Required action: Could you return, exactly as written, every line from the one containing "Instruction: Click the reply count showing 5" through the last line of the entries below, leaving out the pictures?

[Records from a data collection]
┄┄┄┄┄┄┄┄┄┄┄┄┄┄┄┄┄┄┄┄

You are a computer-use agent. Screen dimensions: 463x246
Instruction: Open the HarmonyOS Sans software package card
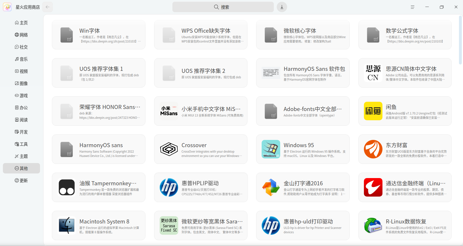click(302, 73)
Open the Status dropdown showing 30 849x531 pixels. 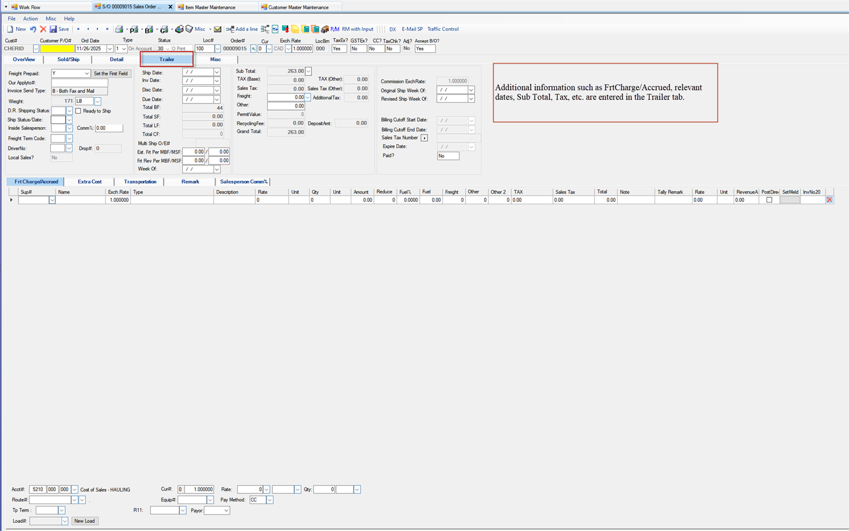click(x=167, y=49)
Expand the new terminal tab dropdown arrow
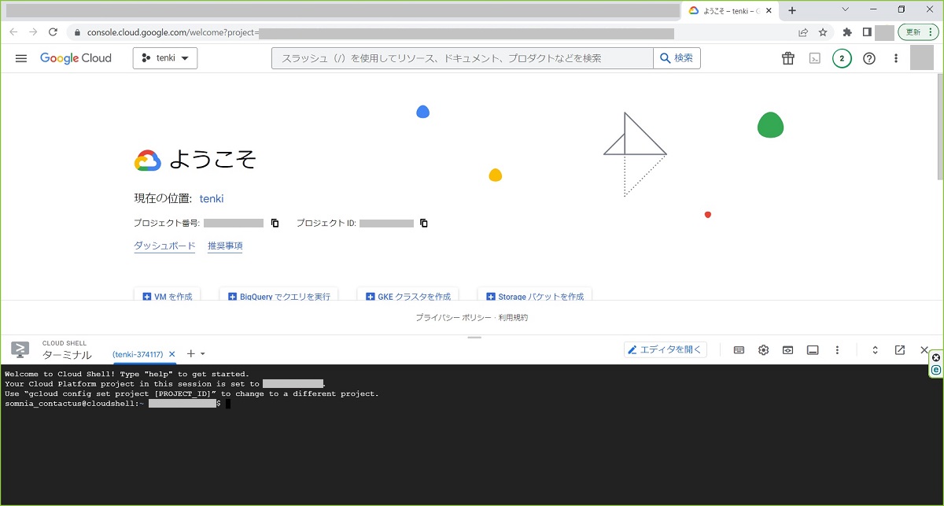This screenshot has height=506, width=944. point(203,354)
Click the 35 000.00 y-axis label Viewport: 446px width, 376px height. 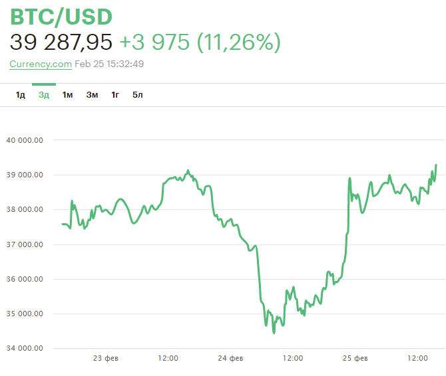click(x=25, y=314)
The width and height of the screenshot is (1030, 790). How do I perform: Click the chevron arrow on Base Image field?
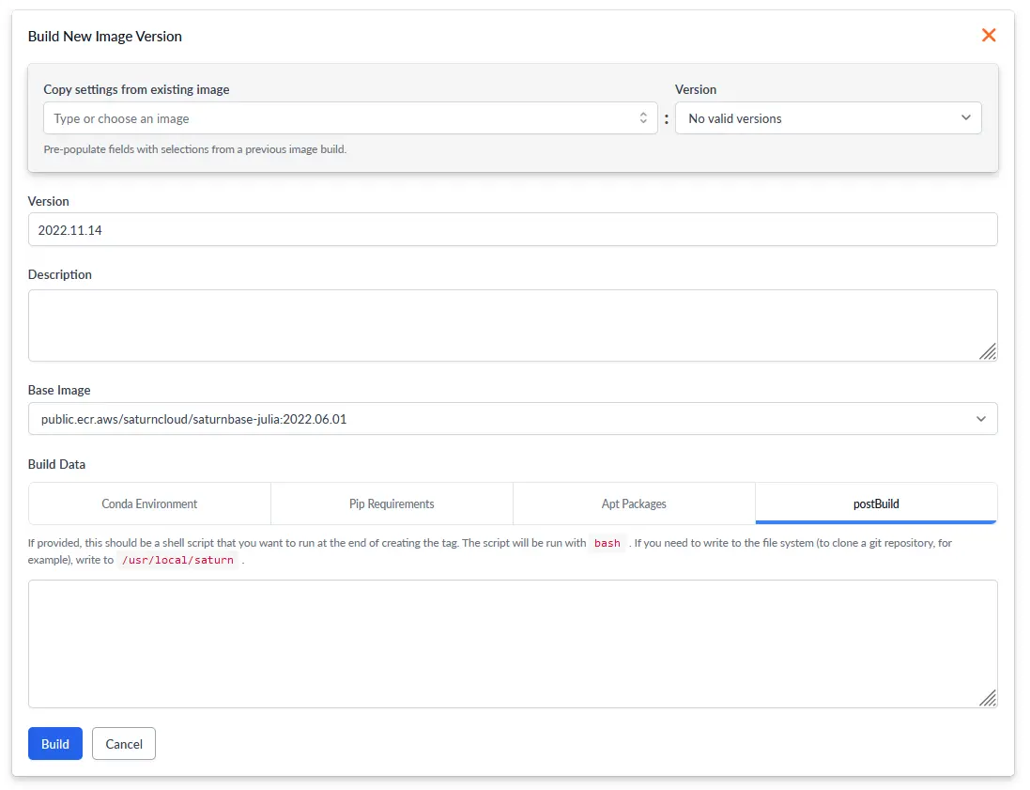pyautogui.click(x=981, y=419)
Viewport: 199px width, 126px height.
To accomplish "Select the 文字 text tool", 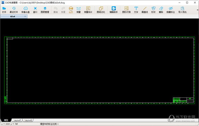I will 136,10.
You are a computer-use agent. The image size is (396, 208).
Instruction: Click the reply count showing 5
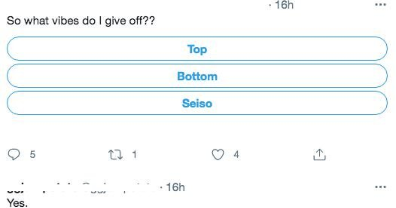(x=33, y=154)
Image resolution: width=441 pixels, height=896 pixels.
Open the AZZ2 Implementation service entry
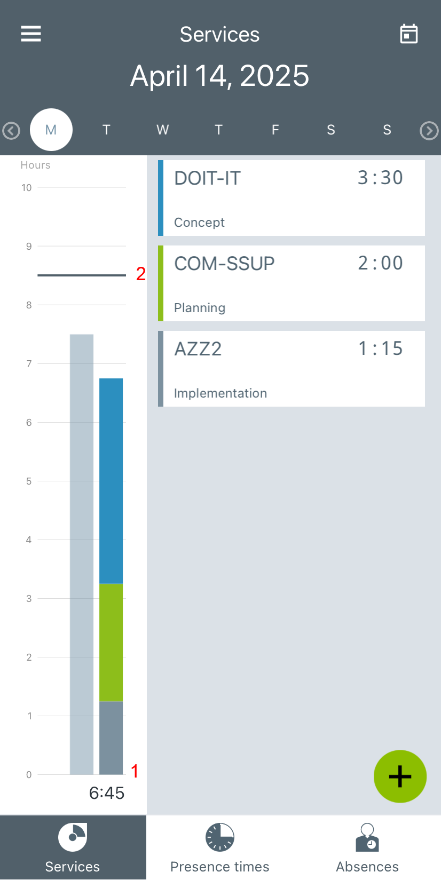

┄┄┄┄┄┄┄┄┄┄┄┄┄┄┄┄┄┄┄┄

The answer:
Instruction: Click the reply count showing 5
(x=33, y=154)
Image resolution: width=441 pixels, height=896 pixels.
Open the AZZ2 Implementation service entry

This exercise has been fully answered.